Ahora no había más remedio, aunque las ametralladoras enemigas siguieran disparando, que asomarse al parapeto y responder. Faura se irguió el primero, y mientras se echaba el máuser a la cara, gritó:

– Fuego, fuego. Vio de reojo cómo se alzaban Corral y Pajuelo, mientras los demás dudaban. Vio también cómo al otro lado Robles hacía crepitar con saña su ametralladora y los carabineros replicaban a su vez. Fue apenas una fracción de segundo, porque en la siguiente buscó entre la oleada de asaltantes a uno que viniera en línea más o menos recta hacia su posición, lo fijó en la mira y apretó el gatillo. Cuando el otro cayó, ya tenía la mano en el cerrojo. Aquél era el tercer legionario al que mataba en su vida, después de Bermejo y de Klemper, tantos años atrás.

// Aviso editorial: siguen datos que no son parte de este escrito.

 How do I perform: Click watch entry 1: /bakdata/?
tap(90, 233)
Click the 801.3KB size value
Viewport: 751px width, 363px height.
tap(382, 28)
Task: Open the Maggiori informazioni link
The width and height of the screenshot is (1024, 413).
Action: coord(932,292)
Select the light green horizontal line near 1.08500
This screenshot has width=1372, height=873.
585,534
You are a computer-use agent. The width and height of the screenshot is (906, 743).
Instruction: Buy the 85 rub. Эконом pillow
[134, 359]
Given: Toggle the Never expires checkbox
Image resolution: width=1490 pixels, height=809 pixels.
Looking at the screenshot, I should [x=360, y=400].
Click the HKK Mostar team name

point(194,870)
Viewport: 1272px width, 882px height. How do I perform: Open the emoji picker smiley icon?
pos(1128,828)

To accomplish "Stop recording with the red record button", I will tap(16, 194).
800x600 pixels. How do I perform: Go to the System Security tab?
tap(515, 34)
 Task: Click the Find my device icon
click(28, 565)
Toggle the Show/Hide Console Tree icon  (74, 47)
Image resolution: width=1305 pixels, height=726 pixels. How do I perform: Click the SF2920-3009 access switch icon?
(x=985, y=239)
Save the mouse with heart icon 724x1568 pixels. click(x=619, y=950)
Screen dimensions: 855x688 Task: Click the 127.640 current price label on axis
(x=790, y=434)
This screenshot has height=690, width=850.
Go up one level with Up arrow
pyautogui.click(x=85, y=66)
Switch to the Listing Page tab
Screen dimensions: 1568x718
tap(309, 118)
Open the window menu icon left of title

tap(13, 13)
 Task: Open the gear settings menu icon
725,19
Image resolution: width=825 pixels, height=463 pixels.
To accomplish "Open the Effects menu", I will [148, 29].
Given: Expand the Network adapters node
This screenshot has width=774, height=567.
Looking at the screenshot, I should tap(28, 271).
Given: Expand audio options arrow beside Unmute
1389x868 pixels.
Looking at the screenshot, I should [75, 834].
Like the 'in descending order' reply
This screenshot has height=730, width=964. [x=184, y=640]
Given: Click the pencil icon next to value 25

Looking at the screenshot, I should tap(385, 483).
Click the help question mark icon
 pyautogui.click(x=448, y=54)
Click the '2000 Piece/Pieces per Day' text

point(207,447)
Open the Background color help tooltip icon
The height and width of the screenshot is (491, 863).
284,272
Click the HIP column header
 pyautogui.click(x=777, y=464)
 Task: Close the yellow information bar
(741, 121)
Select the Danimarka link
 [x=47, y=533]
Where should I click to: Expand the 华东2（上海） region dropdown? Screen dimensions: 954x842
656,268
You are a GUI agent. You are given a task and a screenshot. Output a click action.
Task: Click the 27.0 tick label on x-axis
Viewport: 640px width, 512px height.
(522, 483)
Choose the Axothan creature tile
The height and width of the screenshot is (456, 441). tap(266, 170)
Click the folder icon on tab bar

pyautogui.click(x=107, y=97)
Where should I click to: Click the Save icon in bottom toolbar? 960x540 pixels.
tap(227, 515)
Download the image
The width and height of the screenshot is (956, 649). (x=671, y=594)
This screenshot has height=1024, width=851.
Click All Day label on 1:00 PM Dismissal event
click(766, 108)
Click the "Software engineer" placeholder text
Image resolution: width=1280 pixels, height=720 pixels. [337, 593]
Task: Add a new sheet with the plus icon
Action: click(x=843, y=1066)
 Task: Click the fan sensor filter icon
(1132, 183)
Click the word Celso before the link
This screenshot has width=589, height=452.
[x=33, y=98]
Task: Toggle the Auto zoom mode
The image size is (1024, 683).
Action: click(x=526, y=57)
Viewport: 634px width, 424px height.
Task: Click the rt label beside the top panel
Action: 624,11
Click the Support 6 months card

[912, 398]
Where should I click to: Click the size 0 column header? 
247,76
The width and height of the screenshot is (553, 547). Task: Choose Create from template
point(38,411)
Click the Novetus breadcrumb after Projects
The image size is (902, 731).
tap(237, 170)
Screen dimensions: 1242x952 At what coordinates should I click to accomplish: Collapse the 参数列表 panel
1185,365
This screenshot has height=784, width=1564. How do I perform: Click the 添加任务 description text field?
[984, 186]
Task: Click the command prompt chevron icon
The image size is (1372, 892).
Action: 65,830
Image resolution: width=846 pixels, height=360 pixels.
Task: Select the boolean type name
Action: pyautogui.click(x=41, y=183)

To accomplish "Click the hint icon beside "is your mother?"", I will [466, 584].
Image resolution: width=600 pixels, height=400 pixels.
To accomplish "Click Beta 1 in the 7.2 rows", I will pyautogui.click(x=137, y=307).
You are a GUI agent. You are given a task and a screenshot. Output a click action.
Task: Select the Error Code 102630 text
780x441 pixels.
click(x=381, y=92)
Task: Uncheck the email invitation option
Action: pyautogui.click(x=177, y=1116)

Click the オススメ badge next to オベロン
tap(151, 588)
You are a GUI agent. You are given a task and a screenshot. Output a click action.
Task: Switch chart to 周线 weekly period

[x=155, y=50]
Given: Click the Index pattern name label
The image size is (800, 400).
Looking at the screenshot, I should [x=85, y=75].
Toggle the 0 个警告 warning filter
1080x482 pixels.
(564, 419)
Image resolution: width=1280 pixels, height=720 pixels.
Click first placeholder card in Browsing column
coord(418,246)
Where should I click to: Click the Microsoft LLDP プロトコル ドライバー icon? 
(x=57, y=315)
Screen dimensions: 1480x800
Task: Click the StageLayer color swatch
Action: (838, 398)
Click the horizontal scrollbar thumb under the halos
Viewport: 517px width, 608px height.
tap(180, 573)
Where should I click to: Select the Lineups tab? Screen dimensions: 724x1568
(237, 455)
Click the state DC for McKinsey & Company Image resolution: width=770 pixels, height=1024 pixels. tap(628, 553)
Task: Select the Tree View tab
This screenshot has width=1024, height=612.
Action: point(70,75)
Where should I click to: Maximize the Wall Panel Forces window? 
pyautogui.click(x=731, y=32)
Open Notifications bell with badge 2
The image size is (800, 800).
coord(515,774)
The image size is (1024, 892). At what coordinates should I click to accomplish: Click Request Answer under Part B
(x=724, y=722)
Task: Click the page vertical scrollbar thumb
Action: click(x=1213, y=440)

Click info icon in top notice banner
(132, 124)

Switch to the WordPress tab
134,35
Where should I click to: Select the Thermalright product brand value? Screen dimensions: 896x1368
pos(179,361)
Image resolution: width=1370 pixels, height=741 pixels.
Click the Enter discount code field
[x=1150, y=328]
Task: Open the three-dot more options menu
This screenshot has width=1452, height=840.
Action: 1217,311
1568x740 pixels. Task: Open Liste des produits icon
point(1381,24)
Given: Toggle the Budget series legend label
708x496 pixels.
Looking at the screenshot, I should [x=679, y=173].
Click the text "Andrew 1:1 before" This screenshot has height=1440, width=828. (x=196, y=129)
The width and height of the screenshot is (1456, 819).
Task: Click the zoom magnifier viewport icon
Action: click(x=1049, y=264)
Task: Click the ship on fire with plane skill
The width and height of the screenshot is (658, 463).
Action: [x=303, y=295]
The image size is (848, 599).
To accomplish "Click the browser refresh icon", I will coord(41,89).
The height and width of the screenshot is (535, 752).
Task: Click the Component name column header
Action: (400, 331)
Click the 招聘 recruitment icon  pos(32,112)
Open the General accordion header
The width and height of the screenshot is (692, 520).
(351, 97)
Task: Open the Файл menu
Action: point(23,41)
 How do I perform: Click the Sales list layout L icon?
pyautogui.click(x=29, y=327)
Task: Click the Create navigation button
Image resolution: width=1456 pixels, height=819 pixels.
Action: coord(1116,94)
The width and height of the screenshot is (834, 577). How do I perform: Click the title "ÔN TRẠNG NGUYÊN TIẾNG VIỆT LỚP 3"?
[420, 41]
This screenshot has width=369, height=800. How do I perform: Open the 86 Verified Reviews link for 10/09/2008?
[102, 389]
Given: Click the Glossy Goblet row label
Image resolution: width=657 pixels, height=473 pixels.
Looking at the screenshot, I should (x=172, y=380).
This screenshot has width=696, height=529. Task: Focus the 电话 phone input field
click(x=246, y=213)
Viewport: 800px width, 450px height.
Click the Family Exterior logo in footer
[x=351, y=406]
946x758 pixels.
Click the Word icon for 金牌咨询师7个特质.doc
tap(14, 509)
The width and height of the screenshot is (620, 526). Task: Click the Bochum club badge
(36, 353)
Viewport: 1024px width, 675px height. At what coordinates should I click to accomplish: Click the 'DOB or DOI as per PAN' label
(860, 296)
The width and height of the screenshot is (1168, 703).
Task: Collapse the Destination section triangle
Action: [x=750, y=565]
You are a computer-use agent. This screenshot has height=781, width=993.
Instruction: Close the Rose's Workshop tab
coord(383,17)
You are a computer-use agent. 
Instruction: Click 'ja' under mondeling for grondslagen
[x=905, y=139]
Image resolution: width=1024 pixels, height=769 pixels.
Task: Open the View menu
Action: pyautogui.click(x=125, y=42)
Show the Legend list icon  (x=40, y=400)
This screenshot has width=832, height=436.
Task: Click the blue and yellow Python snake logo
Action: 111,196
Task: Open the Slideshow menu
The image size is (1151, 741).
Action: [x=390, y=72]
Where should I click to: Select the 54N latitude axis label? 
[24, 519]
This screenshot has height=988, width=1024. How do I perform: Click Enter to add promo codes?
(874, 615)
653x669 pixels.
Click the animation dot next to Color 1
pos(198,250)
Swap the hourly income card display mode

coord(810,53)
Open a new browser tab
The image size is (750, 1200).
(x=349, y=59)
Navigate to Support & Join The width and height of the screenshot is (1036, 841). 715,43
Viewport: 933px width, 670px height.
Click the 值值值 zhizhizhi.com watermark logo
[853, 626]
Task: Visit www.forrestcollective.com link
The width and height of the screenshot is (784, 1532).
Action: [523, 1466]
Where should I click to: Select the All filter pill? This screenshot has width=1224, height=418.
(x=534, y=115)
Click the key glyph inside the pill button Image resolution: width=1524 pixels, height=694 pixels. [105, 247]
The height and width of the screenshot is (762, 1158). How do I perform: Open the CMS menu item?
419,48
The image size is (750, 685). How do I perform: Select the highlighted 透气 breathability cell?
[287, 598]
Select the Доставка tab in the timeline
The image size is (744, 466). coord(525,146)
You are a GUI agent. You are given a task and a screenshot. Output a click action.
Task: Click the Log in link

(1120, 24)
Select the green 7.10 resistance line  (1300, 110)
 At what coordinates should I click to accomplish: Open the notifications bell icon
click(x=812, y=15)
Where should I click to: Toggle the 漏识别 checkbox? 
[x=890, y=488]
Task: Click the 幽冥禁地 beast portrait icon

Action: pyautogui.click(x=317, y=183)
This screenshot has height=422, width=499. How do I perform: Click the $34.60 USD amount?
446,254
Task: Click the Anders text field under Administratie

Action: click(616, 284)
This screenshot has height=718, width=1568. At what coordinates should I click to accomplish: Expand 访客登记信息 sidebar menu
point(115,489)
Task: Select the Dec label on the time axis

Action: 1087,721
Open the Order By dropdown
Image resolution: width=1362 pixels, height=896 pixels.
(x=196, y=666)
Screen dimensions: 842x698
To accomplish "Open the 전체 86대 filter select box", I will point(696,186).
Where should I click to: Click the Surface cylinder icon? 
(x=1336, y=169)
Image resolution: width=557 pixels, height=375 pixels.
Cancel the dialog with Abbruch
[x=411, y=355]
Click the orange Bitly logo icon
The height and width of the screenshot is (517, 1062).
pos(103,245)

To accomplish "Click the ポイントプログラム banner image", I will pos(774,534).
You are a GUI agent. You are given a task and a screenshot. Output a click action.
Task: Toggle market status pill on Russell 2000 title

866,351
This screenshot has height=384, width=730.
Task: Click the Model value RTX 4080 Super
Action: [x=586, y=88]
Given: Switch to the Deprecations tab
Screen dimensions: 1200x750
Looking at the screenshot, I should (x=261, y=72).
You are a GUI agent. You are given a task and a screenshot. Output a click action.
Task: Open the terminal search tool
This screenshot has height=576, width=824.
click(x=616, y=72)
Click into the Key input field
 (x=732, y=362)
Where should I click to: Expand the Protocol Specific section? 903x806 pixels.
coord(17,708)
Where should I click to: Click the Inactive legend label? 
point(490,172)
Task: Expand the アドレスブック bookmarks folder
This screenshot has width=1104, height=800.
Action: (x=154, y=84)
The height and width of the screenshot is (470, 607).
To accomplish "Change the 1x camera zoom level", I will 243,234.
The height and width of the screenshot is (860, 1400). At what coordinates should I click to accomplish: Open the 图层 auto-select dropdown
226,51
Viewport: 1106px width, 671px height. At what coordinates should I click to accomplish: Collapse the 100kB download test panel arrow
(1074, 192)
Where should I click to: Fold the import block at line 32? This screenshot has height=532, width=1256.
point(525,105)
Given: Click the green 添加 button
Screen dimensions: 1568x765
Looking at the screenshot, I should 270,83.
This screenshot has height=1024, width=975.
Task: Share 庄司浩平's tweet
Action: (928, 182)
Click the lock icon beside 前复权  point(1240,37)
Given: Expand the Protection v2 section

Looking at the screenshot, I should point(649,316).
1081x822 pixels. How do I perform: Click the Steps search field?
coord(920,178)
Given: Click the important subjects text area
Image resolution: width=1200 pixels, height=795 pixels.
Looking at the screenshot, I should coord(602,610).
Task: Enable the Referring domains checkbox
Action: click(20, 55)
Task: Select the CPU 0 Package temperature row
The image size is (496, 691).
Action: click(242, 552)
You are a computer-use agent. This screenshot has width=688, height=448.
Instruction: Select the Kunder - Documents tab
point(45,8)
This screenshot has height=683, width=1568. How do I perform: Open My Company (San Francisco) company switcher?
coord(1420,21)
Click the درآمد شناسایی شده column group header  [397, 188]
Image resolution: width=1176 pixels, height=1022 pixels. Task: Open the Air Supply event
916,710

Buscar un segundo objetivo no le resultó tan fácil. Los atacantes estaban cayendo como moscas, barridos por las ametralladoras de los baluartes y la barricada y por el eficaz fuego de fusil que hacían los carabineros (respecto del concurso de los suyos, no confiaba Faura en que fuera demasiado). Seguramente, quienes habían lanzado a los legionarios al asalto creían que enfrente tenían sólo un puñado de civiles inexpertos, y de repente se encontraban con la respuesta de unas tropas disciplinadas y efectivas, a las que habían concedido la baza, inestimable en cualquier choque, de desdeñarlas. No le extrañaba, en todo caso. La táctica era la misma que a menudo había visto en África, y que alguna vez, cuando la loma o la trinchera enemiga estaba bien defendida, le había dado ocasión de comprobar cómo una sección podía quedar casi entera sobre el campo. Eso le sucedía ahora a aquélla. A mitad de camino, los blindados se detuvieron. Apenas quedaban legionarios siguiéndoles, y los supervivientes retrocedían.

– Venga, no os paréis, que aquí tenéis a la novia -gritaba el sargento Robles, enardecido por el olor a pólvora y el estrépito de las ráfagas.